Copy the entries word for word, from the line with "Photo Gallery (1292, 39)" to the line with "西欧游拍 (836, 443)", both included. Leave out the pictures.

==== RECORDED DATA

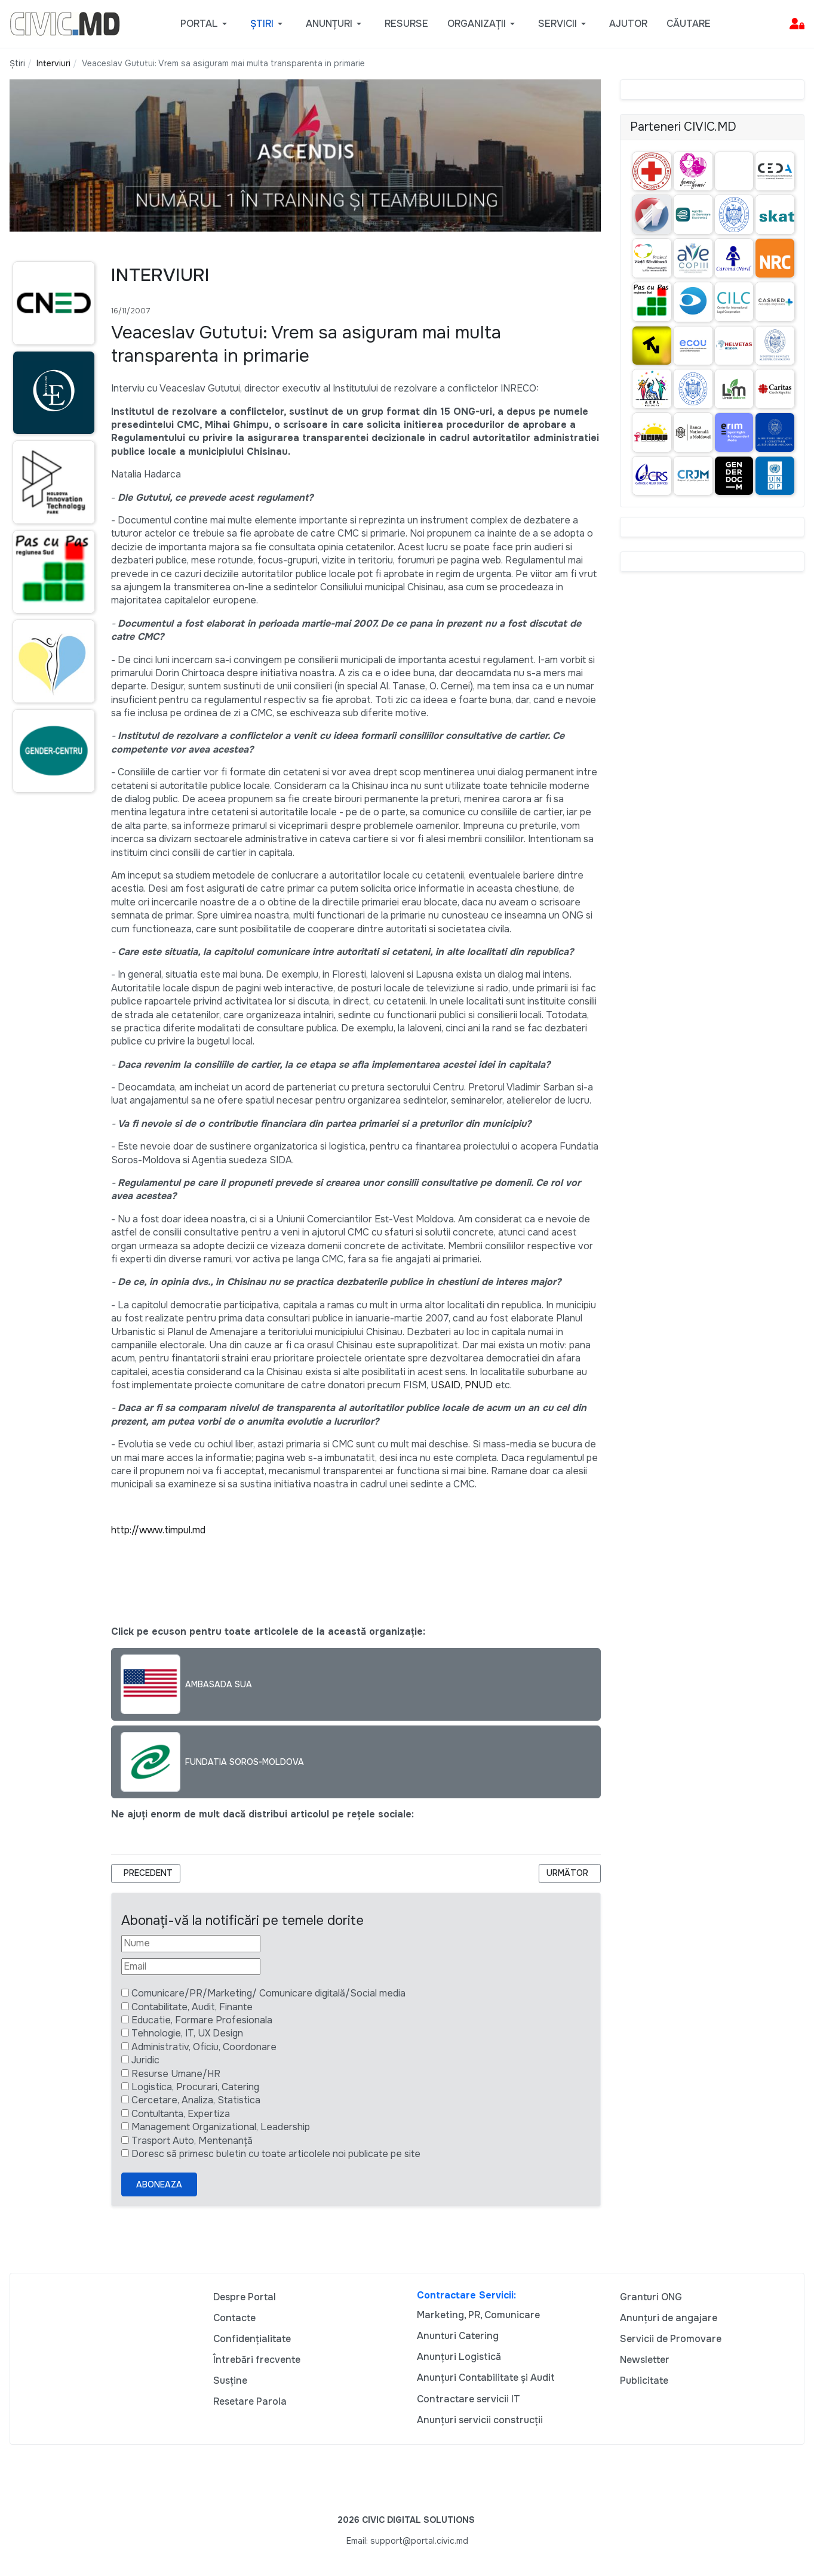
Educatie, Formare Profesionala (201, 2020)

========
==== RECORDED DATA

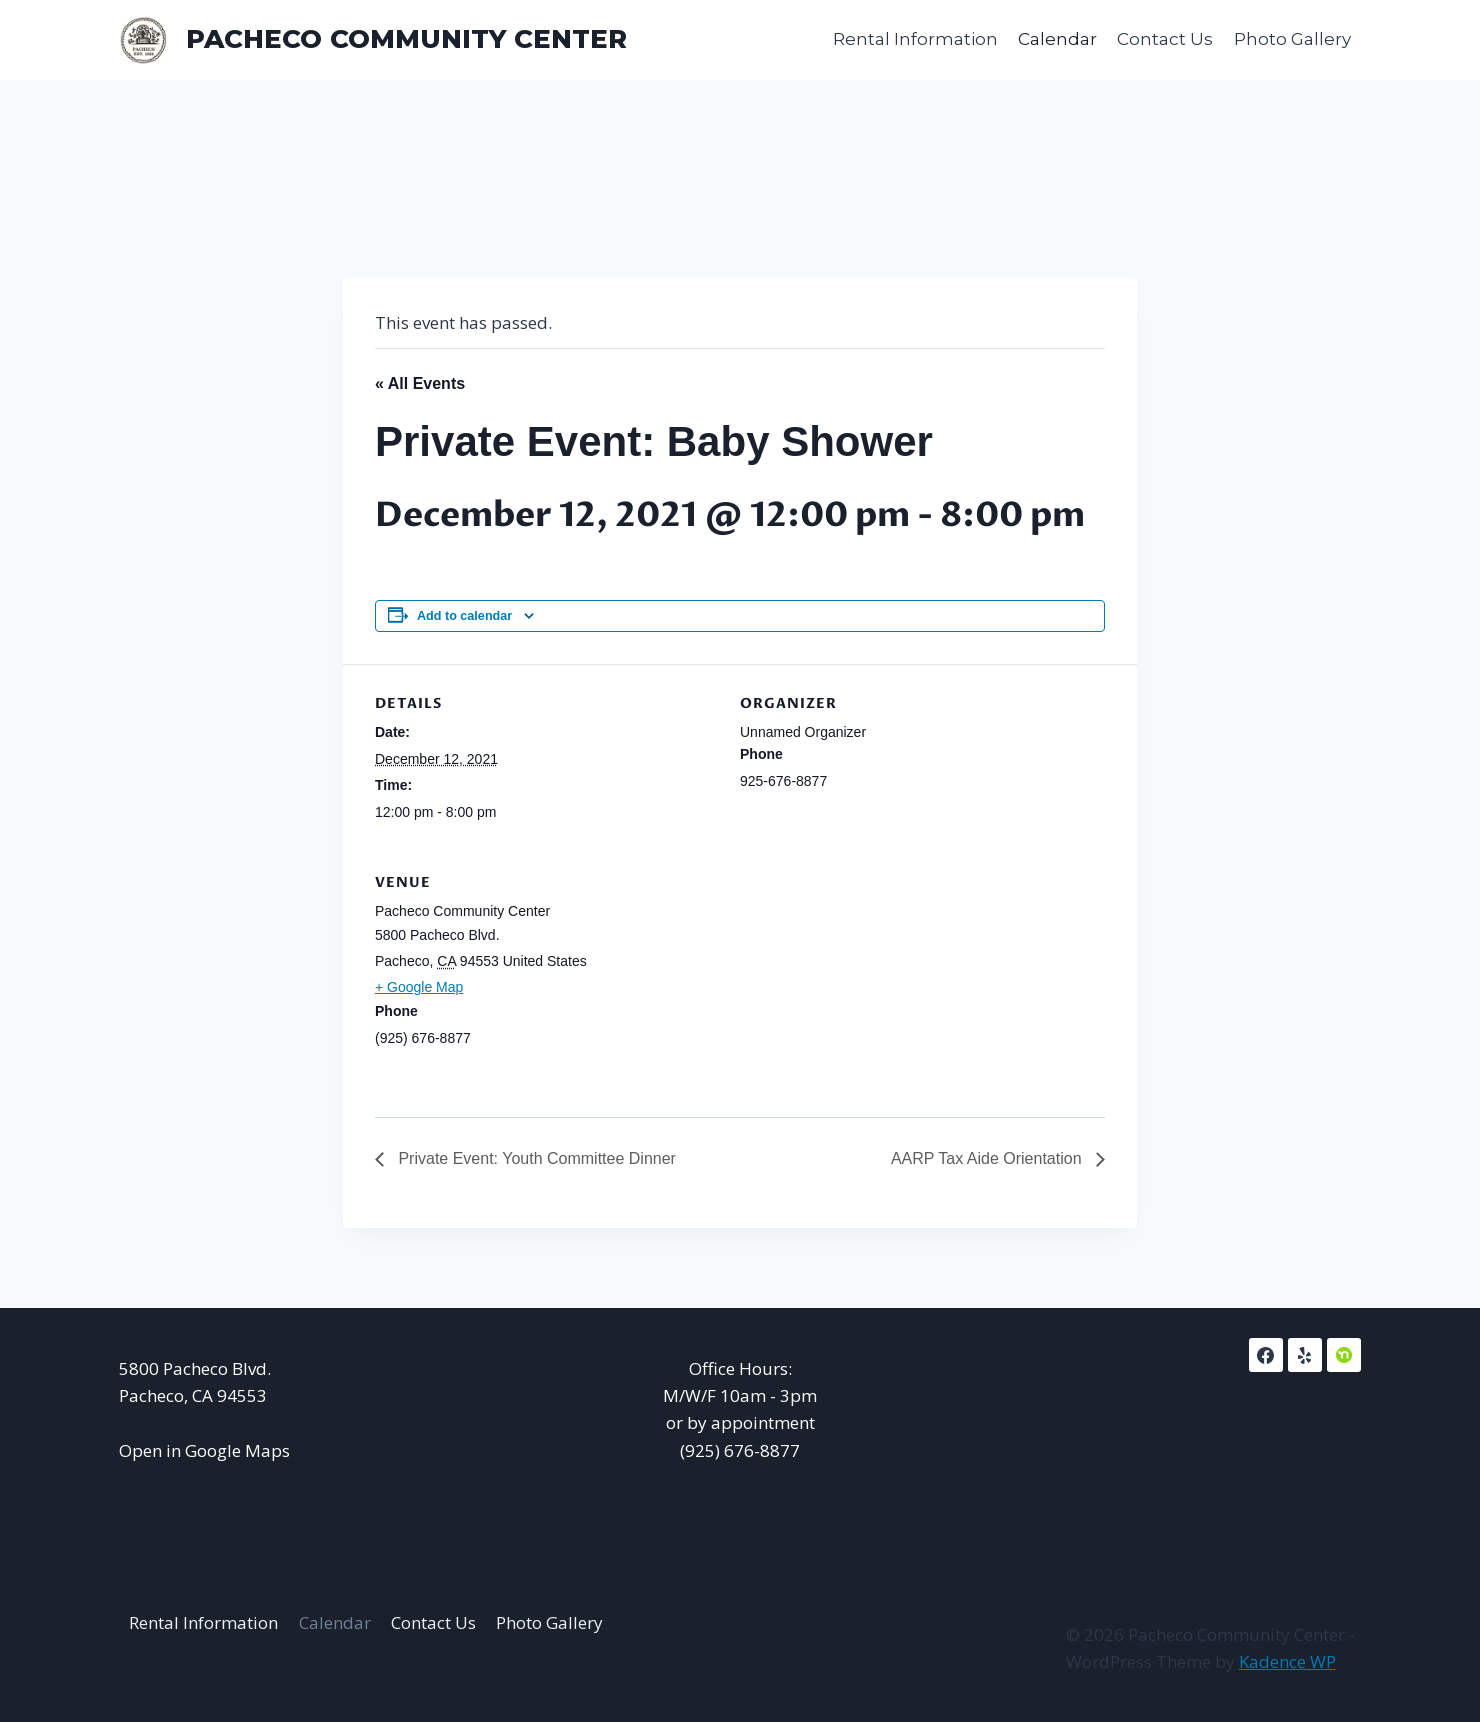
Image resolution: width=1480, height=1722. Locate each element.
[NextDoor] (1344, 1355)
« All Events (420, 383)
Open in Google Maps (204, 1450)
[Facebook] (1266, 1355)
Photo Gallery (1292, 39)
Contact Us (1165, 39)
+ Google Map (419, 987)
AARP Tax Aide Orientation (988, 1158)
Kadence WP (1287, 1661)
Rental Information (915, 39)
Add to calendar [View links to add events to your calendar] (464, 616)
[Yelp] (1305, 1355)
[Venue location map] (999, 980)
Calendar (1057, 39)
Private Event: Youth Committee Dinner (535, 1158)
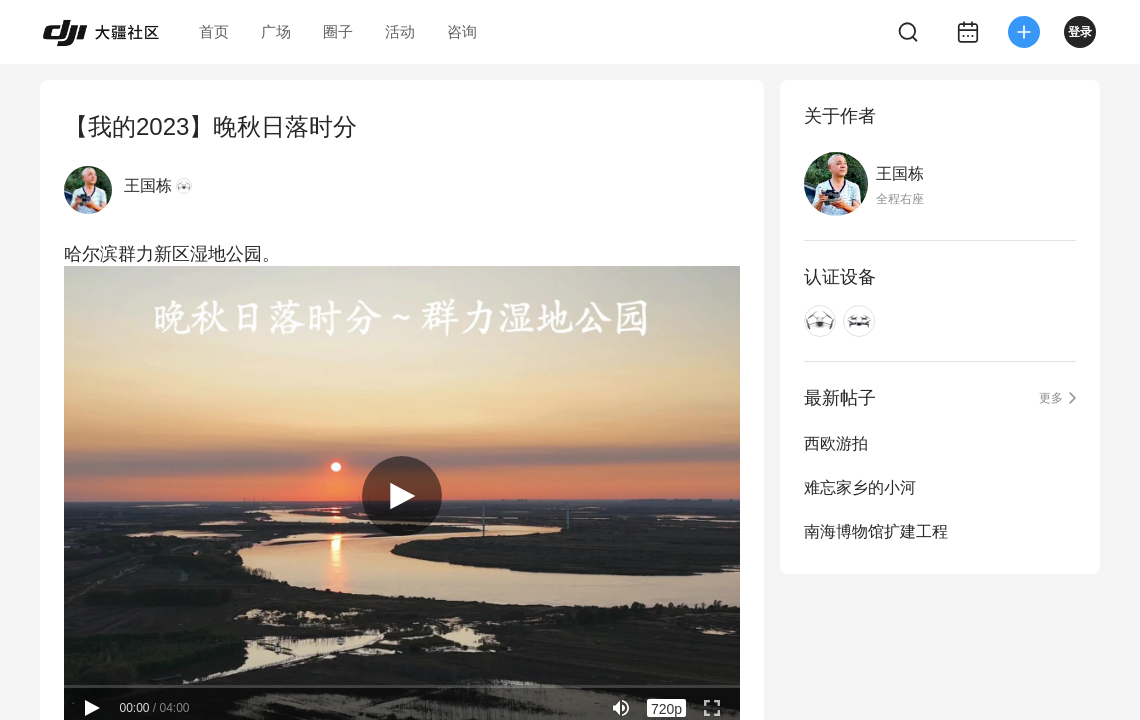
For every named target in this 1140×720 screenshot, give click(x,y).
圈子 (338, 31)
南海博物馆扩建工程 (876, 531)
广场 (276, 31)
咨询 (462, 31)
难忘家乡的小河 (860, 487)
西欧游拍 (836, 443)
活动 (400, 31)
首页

========

◆ **WORKED SOLUTION**
Photo Gallery (1292, 39)
Contact Us (1165, 39)
+ Google Map (419, 987)
AARP Tax Aide Orientation (988, 1158)
Kadence WP (1287, 1661)
Rental Information (915, 39)
Add to calendar [View links to add events to your calendar] (464, 616)
[Yelp] (1305, 1355)
[Venue location map] (999, 980)
Calendar (1057, 39)
Private Event: Youth Committee Dinner (535, 1158)
For every named target in this 1140×720 screenshot, give click(x,y).
圈子 (338, 31)
南海博物馆扩建工程 (876, 531)
广场 (276, 31)
咨询 (462, 31)
难忘家乡的小河 (860, 487)
西欧游拍 (836, 443)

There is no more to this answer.